The present invention relates to the field of programmable devices, and the systems and methods for programming the same. Programmable devices, such as FPGAs, typically includes thousands of programmable logic cells that use combinations of logic gates and/or look-up tables to perform a logic operation. Programmable devices also include a number of functional blocks having specialized logic devices adapted to specific logic operations, such as adders, multiply and accumulate circuits, phase-locked loops, and one or more embedded memory array blocks. The logic cells and functional blocks are interconnected with a configurable switching circuit. The configurable switching circuit selectively routes connections between the logic cells and functional blocks. By configuring the combination of logic cells, functional blocks, and the switching circuit, a programmable device can be adapted to perform virtually any type of information processing function.

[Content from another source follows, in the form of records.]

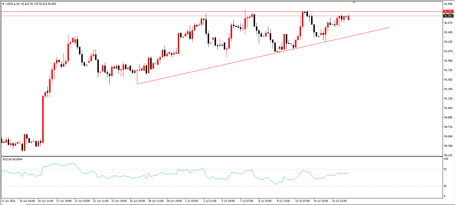Click the 15 Jul 23:00 time label
Viewport: 455px width, 205px height.
point(339,201)
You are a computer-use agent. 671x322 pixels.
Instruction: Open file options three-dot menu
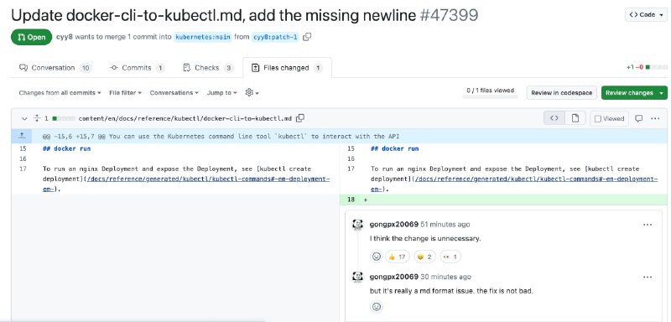pos(655,118)
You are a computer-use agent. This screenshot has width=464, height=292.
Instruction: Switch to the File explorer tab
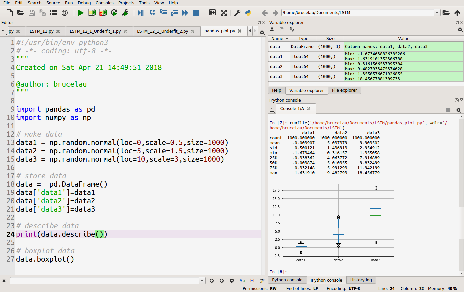pyautogui.click(x=344, y=90)
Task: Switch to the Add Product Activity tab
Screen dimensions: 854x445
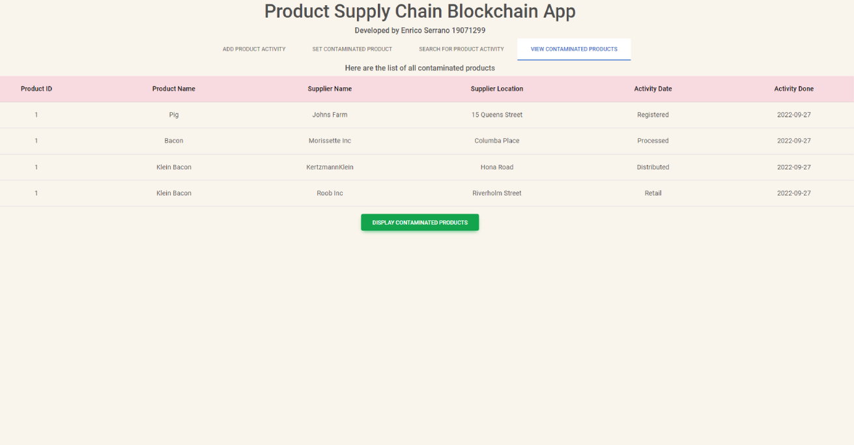Action: pos(254,49)
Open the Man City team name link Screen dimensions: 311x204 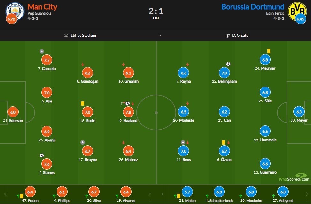pyautogui.click(x=42, y=7)
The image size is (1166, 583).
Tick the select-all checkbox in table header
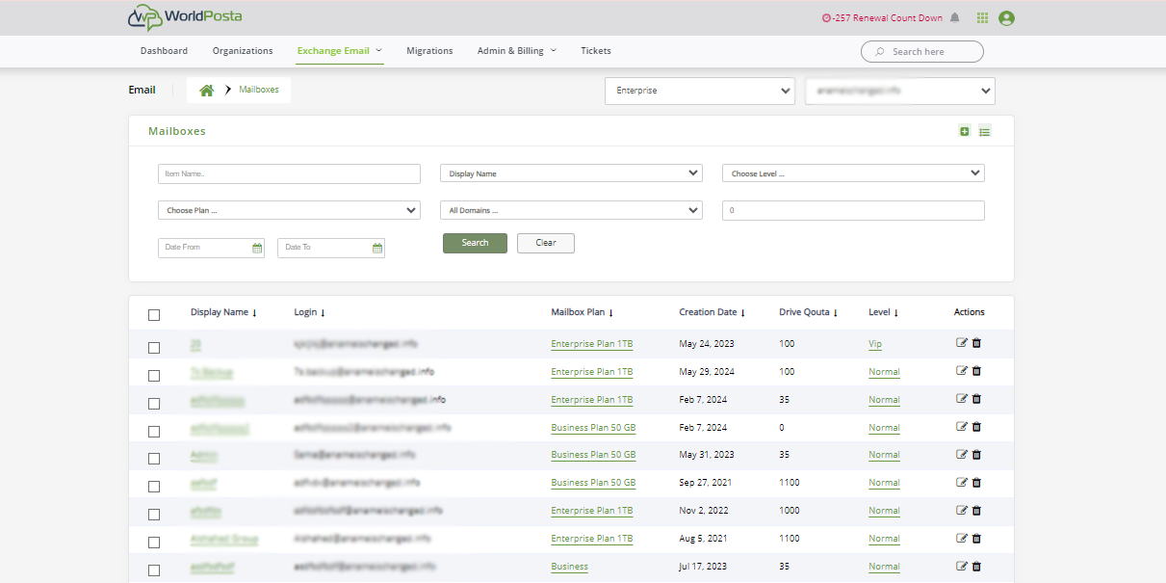point(154,314)
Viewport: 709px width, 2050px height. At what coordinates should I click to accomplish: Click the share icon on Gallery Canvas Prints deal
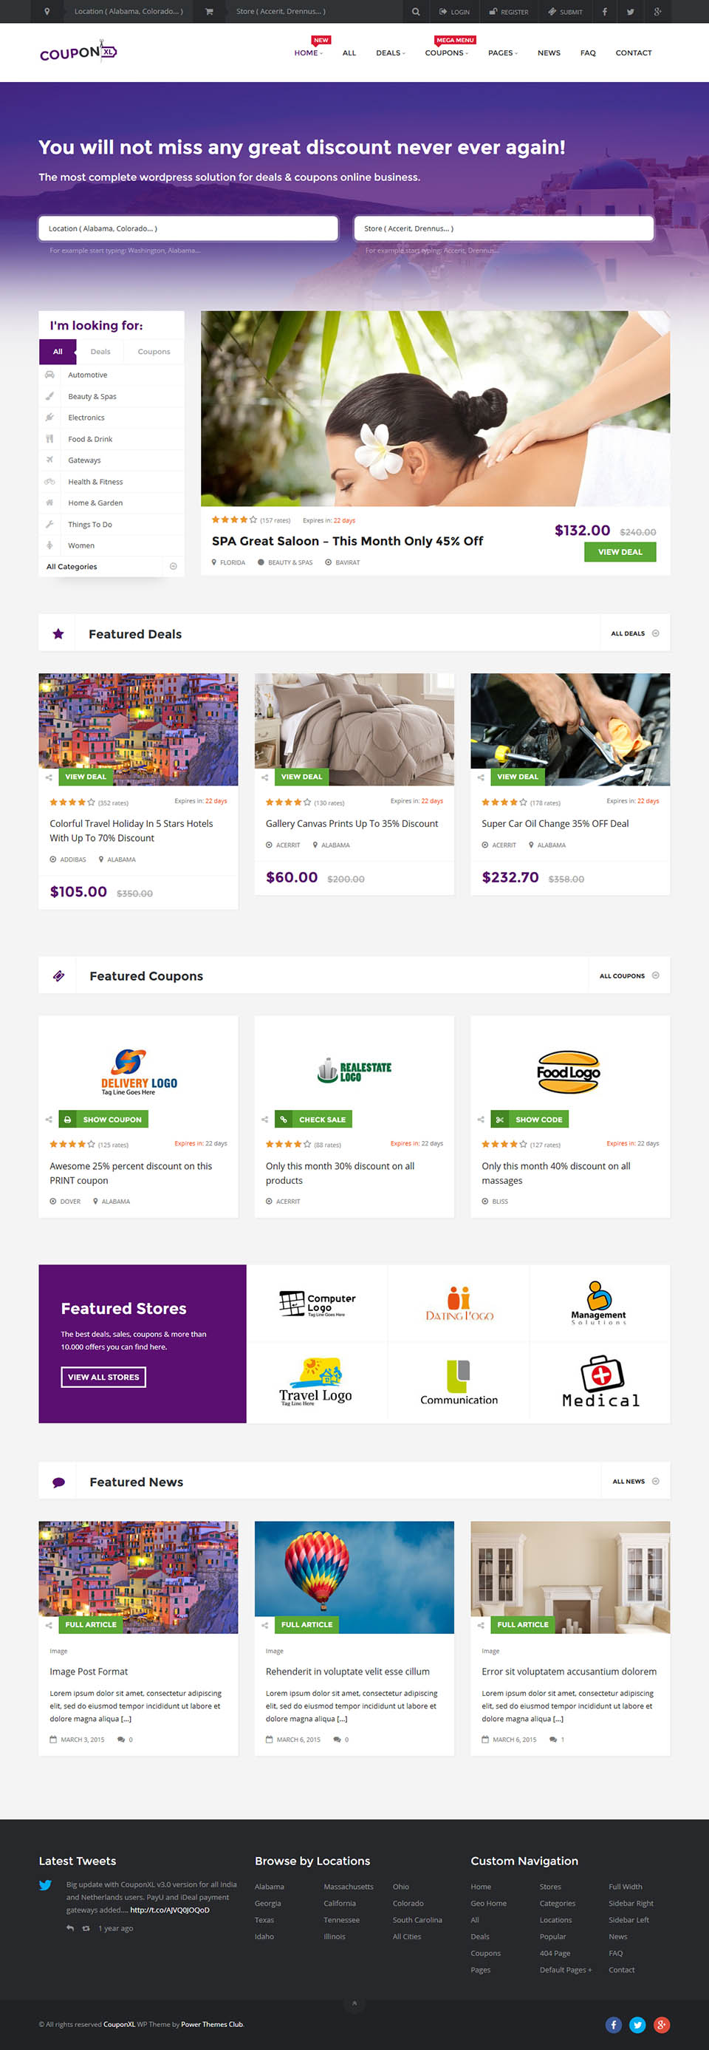pos(264,777)
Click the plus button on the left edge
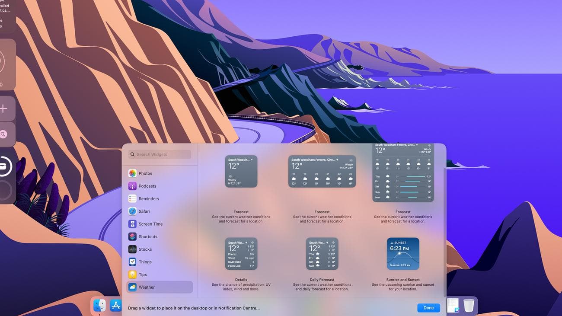562x316 pixels. click(3, 109)
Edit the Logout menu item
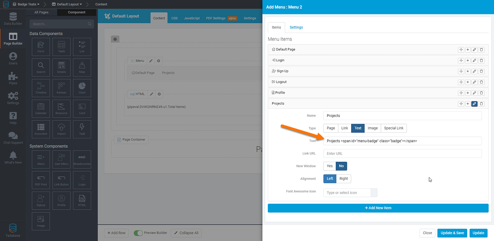This screenshot has height=241, width=494. [x=474, y=82]
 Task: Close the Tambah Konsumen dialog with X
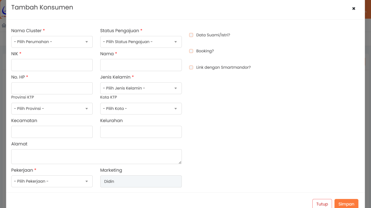(354, 9)
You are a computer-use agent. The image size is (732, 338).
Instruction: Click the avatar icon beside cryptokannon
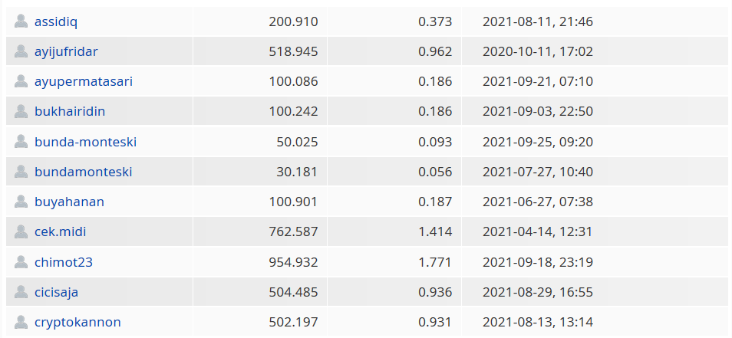(21, 322)
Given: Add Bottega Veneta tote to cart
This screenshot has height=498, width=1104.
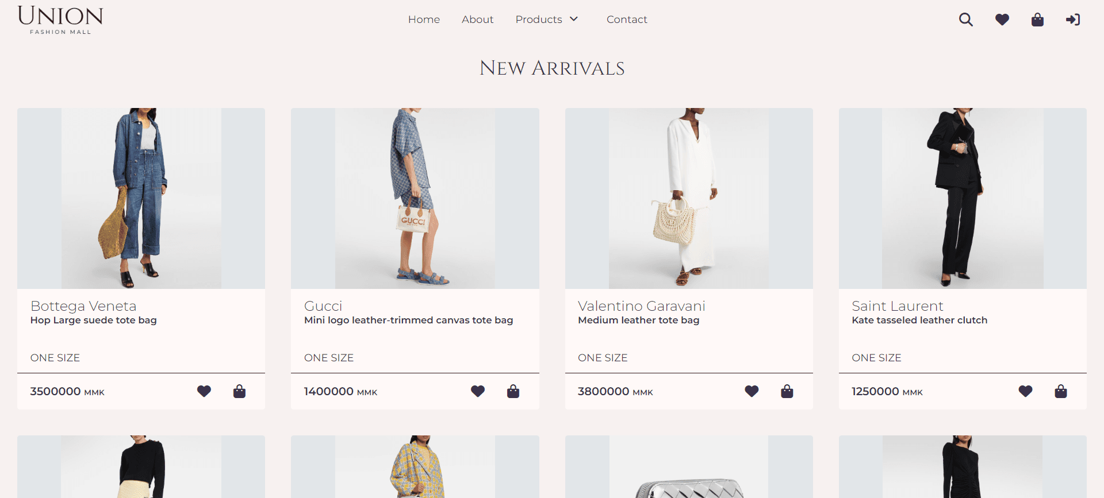Looking at the screenshot, I should 239,391.
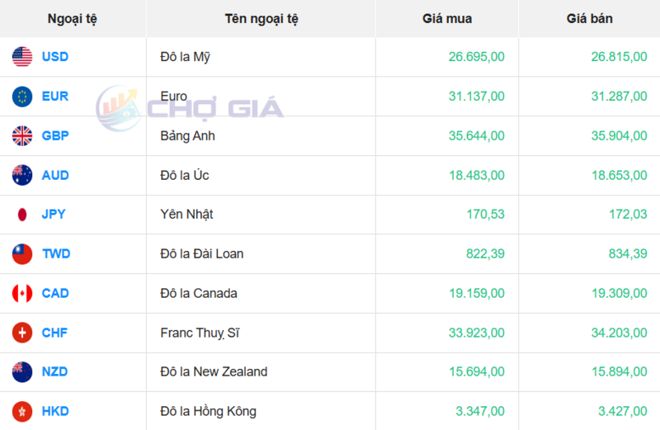The width and height of the screenshot is (660, 430).
Task: Click the Taiwan flag icon
Action: click(x=22, y=253)
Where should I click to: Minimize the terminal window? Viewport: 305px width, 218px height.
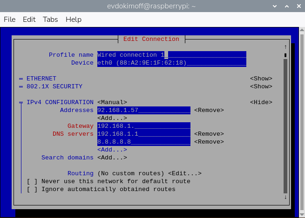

Programmable devices include one or more input/output (I/O) banks for communication with external devices, such as memory devices, network interfaces, data buses and data bus controllers, microprocessors, other programmable devices, ASICs, or any other type of electronic device. Each I/O bank is connected with a number of conductive I/O pins, balls, or other electrical connectors in the programmable device chip package. An I/O bank includes logic for sending and receiving data signals, control signals, clock signals, power and ground signals, or any other type of signal used in conjunction with communications between the programmable device and an external device.
The I/O banks of a programmable device include logic, amplifiers, filters, and other circuits that together can be configured to provide one or more standard interfaces between the programmable device and external devices. Additionally, the I/O banks of a programmable device can be configured to provide custom or proprietary interfaces if required by a particular application.
Typically, a wide range of different programmable devices are designed as part of a programmable device family. The programmable devices within a device family typically have similar architectures but may differ in chip package size and type, the number of I/O pins, the number of logic cells, the number and type of functional blocks and other specialized logic blocks, and/or other characteristics.
In prior programmable device families, the programmable device architecture supports only a fixed number of I/O banks. As a result, programmable devices within the device family may have different amounts of I/O pins per I/O bank. For example, if a programmable device architecture supports 8 I/O banks, a small programmable device within the device family may only have 20 I/O pins per I/O bank, for a total of 160 I/O pins for the programmable device. In contrast, an example large programmable device within the device family may have 70 I/O pins per I/O bank, for a total of 560 I/O pins for the programmable device.
The use of a fixed number of I/O banks and a variable number of I/O pins per I/O bank in a programmable device architecture presents a number of problems. First, most I/O banks can only be configured to support a one interface at a time. As the number of I/O pins per I/O bank increases, any I/O pins not needed for the supported interface are left unused. The unused I/O pins from one or more I/O banks cannot be aggregated to support an additional interface. Thus, as the number of I/O pins per I/O bank increases, the percentage of I/O pins utilized typically decreases. This often forces designers to use programmable devices with even more I/O pins to ensure that there are sufficient I/O pins available to support the required interfaces, which further increases the costs of implementing a design. Additionally, these restrictions on I/O pin usage limit the designers' flexibility in circuit board layout.
Vertical migration is another problem arising from prior programmable device architectures that use of a fixed number of I/O banks and a variable number of I/O pins per bank. Often, designers will develop an initial design for a particular size programmable device within a device family. Subsequent revisions or improvements to the design may require additional programmable device resources. Designers would like to be able to implement the revised design using a larger size programmable device within the same device family without substantial reengineering and testing costs.
However, prior programmable device architectures having a fixed number of I/O banks and a variable number of I/O pins per bank often require substantial reengineering for vertical migration. For example, because the number of I/O pins per I/O bank often increases for a larger devices, the I/O banks of the larger device may not support the same I/O pin assignments as the corresponding I/O banks in the smaller device. Thus, designers must reengineer the device as well as associated circuit boards to account for these differences.
Noise, clock skew, and signal reflection are other problems arising in vertical migration that are caused by the use of a fixed number of I/O banks and a variable number of I/O pins per bank. As the number of pins per I/O bank increase, the total number of active switches and other components associated with I/O pins increases, thereby increasing the amount of noise and signal reflections introduced. Similarly, I/O banks with more I/O pins will have greater amounts of clock skew than smaller I/O banks. Thus, when a design is migrated from a smaller programmable device to a larger programmable device, designers must work to overcome the additional noise, signal reflections, and clock skew introduced by the use of I/O banks with additional I/O pins.
It is therefore desirable for a programmable device architecture to overcome the difficulties normally associated with a fixed number of I/O banks having variable numbers of I/O pins. It is desirable for the programmable device architecture to allow for efficient I/O pin utilization regardless of the total number of I/O pins. It is further desirable for the programmable device architecture to facilitate vertical migration to larger programmable devices while reducing the required reengineering effort. It is also desirable for the I/O banks to have improved performance as compared with I/O banks of prior programmable device architectures.